TAMPA, Fla. — Members with the ACLU and NAACP continue their push for more involvement with Tampa's Citizens Review Board.

The board was created in 2015 and consists of 11 voluntary members appointed by the mayor and council members. The objective of the panelists is to give a second, outside view of disciplinary actions within the Tampa Police Department.

According to the city the following members have been on the board, are currently serving or serve as an alternate:

  • Lee Lowry - Alternate member
  • Rev. Dr. Bartholomew Banks - Active
  • Darryl J. Reyes - Active
  • Rasheed Ali Aquil - Active
  • Dr. Carolyn L. Hepburn-Collins - Active
  • Steven D. Blair - Inactive
  • Bemetra L. Simmons - Active
  • Irene C. Guy - Active
  • Lincoln J. Tamayo - Active
  • Devon J. Ingandela - Inactive

Members with CRB can review disciplinary actions within the department and give their recommendations that have the potential to lead to a policy change, but they can only review the cases once they are closed by TPD.

That's something Hillsborough County NAACP President Yvette Lewis takes issue with.

"It has no power. There's no accountability. No subpoena power. So, nobody listens to it. They only come in after the investigation is done and complete and nobody has to report to it," Lewis said. "We are asking for true people from the community that knows the community and has a community voice and let's put someone from law enforcement on there. Let's all revamp it and work it together."

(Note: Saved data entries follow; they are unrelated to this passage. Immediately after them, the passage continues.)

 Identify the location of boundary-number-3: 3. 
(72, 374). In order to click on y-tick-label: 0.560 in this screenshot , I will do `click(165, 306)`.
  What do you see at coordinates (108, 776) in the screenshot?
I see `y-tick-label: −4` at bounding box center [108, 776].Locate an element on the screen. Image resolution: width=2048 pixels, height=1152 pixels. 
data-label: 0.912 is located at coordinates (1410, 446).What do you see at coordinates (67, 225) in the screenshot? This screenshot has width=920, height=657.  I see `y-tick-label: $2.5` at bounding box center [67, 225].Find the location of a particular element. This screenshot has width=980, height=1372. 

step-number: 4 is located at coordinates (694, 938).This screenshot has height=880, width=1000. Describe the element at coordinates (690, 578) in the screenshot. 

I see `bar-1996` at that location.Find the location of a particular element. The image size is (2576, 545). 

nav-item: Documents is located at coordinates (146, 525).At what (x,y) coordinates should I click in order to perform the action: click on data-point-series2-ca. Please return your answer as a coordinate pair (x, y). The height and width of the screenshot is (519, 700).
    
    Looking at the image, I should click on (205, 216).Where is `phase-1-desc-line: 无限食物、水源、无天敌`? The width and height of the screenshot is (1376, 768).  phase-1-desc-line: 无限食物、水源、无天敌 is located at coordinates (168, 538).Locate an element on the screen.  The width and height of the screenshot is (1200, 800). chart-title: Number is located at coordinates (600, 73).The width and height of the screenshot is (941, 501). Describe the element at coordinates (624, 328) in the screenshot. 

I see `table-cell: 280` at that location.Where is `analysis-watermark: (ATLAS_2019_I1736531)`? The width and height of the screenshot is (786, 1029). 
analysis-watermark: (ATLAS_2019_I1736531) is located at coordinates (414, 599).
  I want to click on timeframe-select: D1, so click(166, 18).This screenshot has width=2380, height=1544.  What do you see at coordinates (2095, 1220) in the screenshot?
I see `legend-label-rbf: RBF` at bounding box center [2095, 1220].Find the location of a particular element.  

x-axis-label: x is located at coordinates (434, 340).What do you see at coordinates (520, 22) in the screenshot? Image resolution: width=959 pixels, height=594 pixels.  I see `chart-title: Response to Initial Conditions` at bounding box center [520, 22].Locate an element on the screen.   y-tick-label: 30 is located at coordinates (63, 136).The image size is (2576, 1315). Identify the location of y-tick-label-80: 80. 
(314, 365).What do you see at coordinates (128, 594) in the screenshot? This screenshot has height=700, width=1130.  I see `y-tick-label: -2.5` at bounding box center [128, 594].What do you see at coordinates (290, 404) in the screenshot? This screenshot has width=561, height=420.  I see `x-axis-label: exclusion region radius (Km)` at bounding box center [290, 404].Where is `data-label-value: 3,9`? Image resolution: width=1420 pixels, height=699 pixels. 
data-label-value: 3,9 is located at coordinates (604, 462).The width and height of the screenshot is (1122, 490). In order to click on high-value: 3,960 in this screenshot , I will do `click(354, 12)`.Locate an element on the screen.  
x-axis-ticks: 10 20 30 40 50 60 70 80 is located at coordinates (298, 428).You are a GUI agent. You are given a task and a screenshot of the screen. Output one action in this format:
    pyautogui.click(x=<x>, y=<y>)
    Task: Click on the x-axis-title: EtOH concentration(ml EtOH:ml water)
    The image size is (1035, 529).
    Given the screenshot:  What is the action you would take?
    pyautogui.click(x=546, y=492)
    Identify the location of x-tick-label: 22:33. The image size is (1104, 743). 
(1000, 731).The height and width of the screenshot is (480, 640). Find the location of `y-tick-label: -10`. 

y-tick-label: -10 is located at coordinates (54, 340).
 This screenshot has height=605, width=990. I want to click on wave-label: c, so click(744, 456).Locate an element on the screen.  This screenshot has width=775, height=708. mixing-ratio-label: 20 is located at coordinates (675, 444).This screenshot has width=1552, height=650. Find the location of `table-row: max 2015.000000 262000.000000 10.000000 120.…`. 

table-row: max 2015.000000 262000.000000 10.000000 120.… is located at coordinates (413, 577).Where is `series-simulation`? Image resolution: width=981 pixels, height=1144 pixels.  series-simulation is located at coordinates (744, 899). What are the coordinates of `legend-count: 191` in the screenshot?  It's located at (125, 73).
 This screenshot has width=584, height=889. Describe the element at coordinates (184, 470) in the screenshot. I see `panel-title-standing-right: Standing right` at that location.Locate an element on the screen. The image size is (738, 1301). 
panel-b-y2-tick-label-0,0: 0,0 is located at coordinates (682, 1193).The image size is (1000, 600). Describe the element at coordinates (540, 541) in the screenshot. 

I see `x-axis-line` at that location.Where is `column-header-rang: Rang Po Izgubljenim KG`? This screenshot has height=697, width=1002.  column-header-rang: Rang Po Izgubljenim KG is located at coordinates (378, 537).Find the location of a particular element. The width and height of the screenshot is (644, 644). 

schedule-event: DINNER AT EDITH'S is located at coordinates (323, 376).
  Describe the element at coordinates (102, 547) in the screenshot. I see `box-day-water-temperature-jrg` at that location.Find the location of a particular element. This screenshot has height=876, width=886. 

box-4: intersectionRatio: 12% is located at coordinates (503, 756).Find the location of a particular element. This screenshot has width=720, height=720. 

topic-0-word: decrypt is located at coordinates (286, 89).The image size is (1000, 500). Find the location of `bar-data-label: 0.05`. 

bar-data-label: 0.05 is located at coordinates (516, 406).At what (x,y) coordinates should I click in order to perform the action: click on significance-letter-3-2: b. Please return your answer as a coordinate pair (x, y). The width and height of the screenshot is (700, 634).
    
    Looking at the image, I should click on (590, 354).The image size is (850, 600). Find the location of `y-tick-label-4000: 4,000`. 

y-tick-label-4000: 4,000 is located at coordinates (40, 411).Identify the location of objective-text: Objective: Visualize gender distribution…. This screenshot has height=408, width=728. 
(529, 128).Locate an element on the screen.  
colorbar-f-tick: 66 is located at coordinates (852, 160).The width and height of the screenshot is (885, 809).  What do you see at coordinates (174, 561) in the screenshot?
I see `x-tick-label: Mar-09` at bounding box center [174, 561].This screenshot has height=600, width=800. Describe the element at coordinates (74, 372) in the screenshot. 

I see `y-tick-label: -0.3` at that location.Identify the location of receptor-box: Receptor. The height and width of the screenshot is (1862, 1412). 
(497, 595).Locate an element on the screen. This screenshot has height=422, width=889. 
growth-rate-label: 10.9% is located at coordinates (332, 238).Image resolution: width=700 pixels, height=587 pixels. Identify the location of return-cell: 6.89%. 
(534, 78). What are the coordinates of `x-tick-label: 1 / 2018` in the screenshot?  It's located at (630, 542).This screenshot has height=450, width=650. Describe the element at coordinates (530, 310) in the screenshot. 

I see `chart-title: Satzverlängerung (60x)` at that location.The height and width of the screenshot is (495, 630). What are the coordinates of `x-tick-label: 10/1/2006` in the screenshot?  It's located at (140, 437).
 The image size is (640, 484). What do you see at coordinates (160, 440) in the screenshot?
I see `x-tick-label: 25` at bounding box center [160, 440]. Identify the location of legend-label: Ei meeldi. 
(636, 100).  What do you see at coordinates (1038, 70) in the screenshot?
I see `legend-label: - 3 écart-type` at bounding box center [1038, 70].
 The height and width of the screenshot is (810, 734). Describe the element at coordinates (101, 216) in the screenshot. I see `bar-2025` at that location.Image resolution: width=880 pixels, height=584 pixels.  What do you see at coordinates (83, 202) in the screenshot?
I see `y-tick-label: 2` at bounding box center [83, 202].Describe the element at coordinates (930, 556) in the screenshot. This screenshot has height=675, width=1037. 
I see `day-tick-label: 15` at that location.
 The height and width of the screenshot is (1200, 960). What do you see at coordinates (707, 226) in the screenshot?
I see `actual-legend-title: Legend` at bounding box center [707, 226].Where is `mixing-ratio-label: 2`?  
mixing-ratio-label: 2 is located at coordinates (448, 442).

Currently, a person who works for the city isn't permitted to serve on the board.

Lewis said she spoke with Tampa Police Chief Brian Dugan about restructuring CRB and said he was open to the discussion.

Members with CRB are meeting at 6 p.m. on Tuesday to discuss use of force, the outcome of the protests in the city following the death of George Floyd, and next month's meeting which is expected to bring involve discussions involving police reform including hiring and training.